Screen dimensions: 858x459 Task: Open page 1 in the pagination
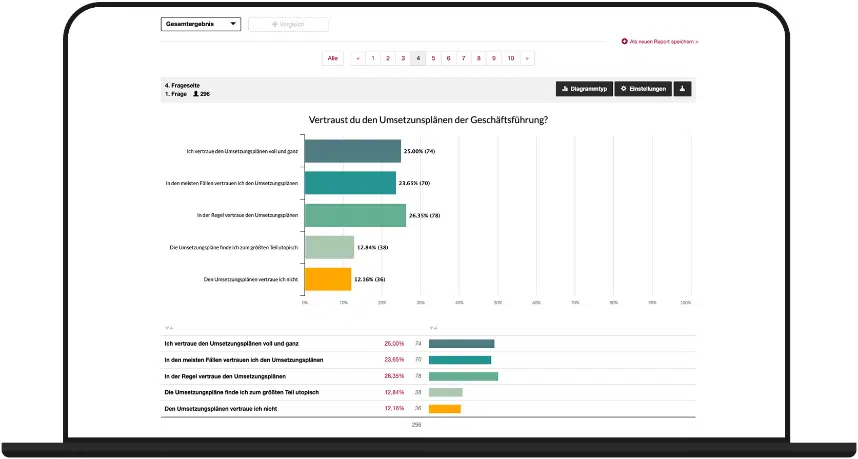[x=373, y=58]
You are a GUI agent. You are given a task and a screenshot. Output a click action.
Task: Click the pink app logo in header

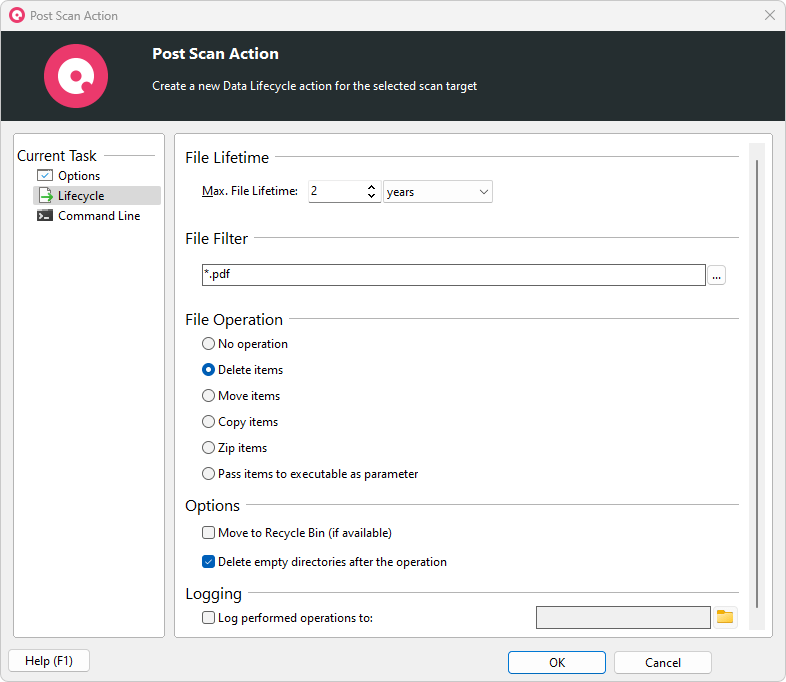point(76,76)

# EXERCISE
Copy out the data above word for word, leaving out the pictures.

# FULL SOLUTION
Screen dimensions: 858x459 Task: Open page 1 in the pagination
[x=373, y=58]
You are a GUI agent. You are given a task and a screenshot. Output a click action.
Task: Click the pink app logo in header

point(76,76)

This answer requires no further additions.